_TAREFA A:_ Segundo o trecho sobre divórcio em cartório, em qual cartório o cônjuge ou convivente poderá fazer o pedido unilateral?
_TAREFA B:_ Liste os registros que, de acordo com o trecho sobre divórcio em cartório, são feitos no cartório de registro civil de pessoas naturais.
_TAREFA C:_ Por favor, continue o trecho sobre divórcio em cartório a partir da última frase apresentada.

_TRECHO FORNECIDO:_
▼
Isso poderá ser feito no cartório de registro civil de pessoas naturais [onde se registram nascimentos, casamentos e óbitos], que recebe uma atribuição nova. Tem gente falando de ‘divórcio surpresa’, que a pessoa vai viajar e descobriu que está divorciada. Não tem nada disso. Foi alterado o projeto inicial do senador Pacheco, que eu inclusive havia colaborado, e existe um procedimento, com citação da parte contrária para ela se manifestar lá no cartório antes do divórcio. Se ela não for encontrada, há uma citação por edital e pela internet.

A partilha de bens e alimentos não é prejudicada. E hoje já existe divórcio unilateral no Judiciário, há casos recentes até durante o plantão judiciário no Natal, e que nem citação houve. O juiz viu os requisitos e decreta. Pelo texto, o cônjuge ou convivente poderão requerer unilateralmente no cartório onde foi feito o casamento, o pedido deve ser subscrito por advogado ou defensor e a notificação será dispensada se a outra parte estiver presente ou tiver concordado por outro meio. E aí tem mais cinco dias para averbar a dissolução.

Pode alterar o nome, o que já pode ser feito no momento em que você quiser, pela Lei do Serp (Sistema Eletrônico dos Registros Públicos, editada em 2022).

E se outra parte contrária for notificada e se manifestar contra, como fica? Vai para a Justiça?

Esse tema pende de uma regulamentação depois pelo Conselho Nacional de Justiça (CNJ). E talvez se o Congresso quiser, pode colocar isso na lei. Mas pela interpretação da lei, se a parte se insurgir, pode ir para o Judiciário. O registrador vai dizer que ainda não tem o procedimento regulamentado e aí vale o código anterior, pois não cabe divórcio extrajudicial em cartório. Só caberia em cartório por escritura pública se houver consenso.
▲
_DADOS FORNECIDOS:_
▼
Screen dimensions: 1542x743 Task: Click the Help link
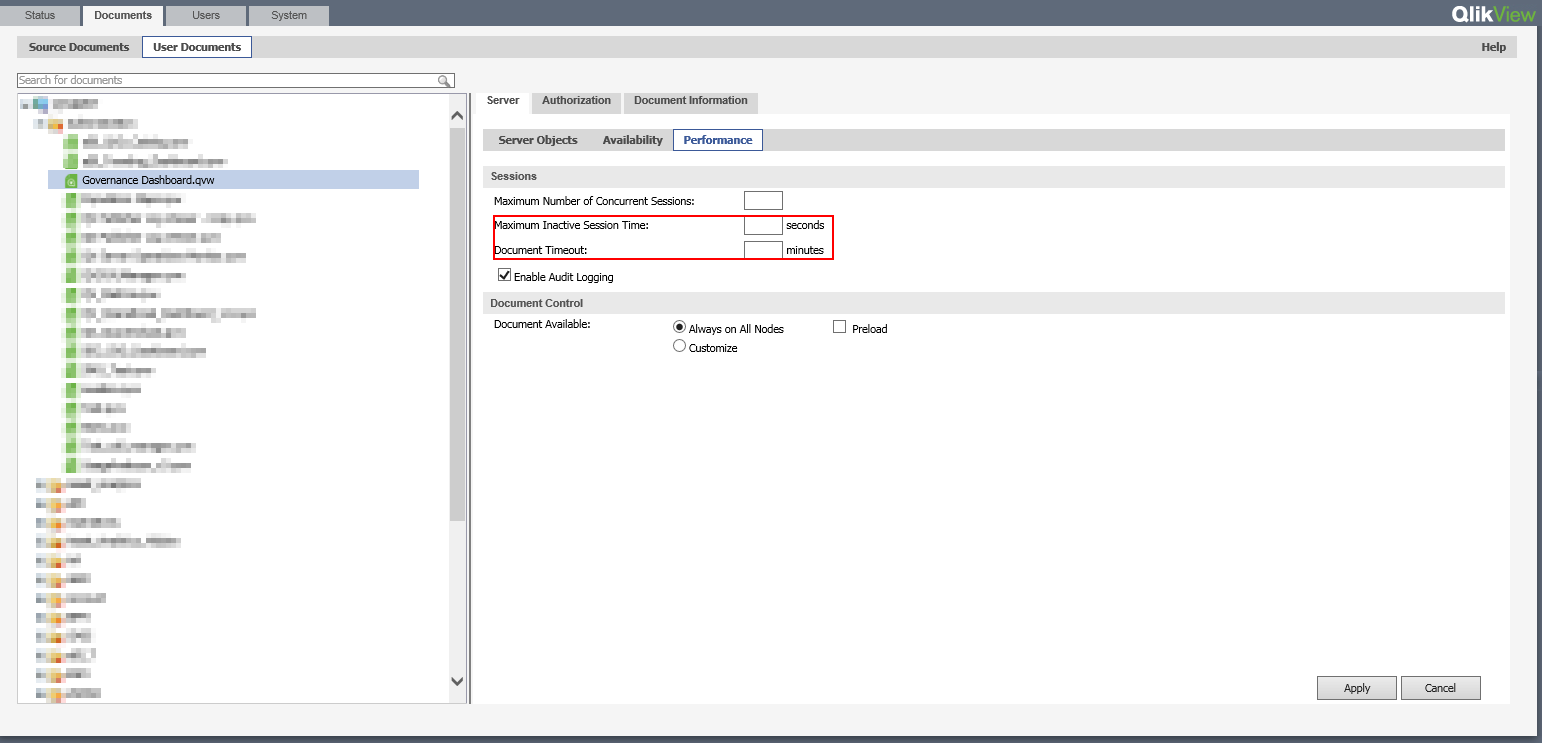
▲
▼
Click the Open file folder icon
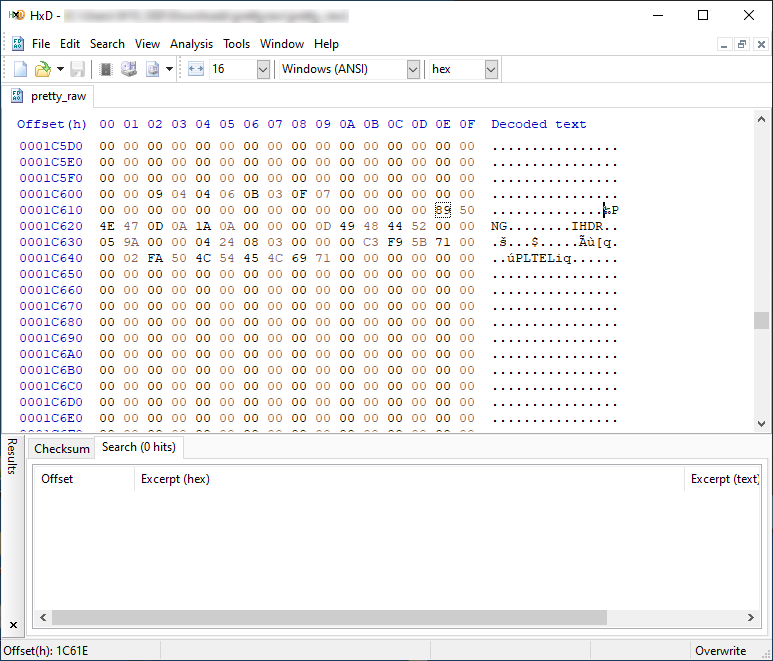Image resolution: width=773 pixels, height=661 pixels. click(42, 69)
▲
▼
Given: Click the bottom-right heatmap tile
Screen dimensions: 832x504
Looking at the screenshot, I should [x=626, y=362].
▲
_RESPOSTA A:_ No cartório onde foi feito o casamento.

_RESPOSTA B:_ Nascimentos, casamentos e óbitos.

_RESPOSTA C:_
Eu acho que não precariza o vínculo. Com a Emenda Constitucional 66 [aprovada em 2010 e que eliminou a necessidade de prévia separação judicial por mais de um ano ou separação de fato por mais de dois anos], o que prevalece hoje é que o divórcio é um direito da parte.

Eu, até pessoalmente, tenho minhas resistência em relação a isso. Cheguei a pensar, na votação, que talvez seja o caso de colocar previsões e hipóteses em que cabe divórcio unilateral, por exemplo, em caso de violência doméstica e desaparecimento do outro cônjuge. So que respeitei a posição majoritária da comissão e da outra relatora, a professora Rosa Maria Nery. O Congresso pode incluir essas previsões e colocar que se não houver consenso, remete para a via judicial. É preciso entender o papel da comissão, que é técnico, não político.

Colocamos na lei o que nos parece majoritário na doutrina e jurisprudência. Na comissão de juristas o texto que prevaleceu foi esse, mas existem outros textos e talvez a gente precise de aprimoramento. Isso cabe ao Congresso.

Numa entrevista recente, falei que relações são fluidas, mas me referia à fluidez na constituição, não na dissolução do casamento ou da união estável. Pela lei do Serp, que é o sistema de cartório pela internet, o procedimento pré-nupcial poderá ser feito todo pela internet e somente a celebração no cartório.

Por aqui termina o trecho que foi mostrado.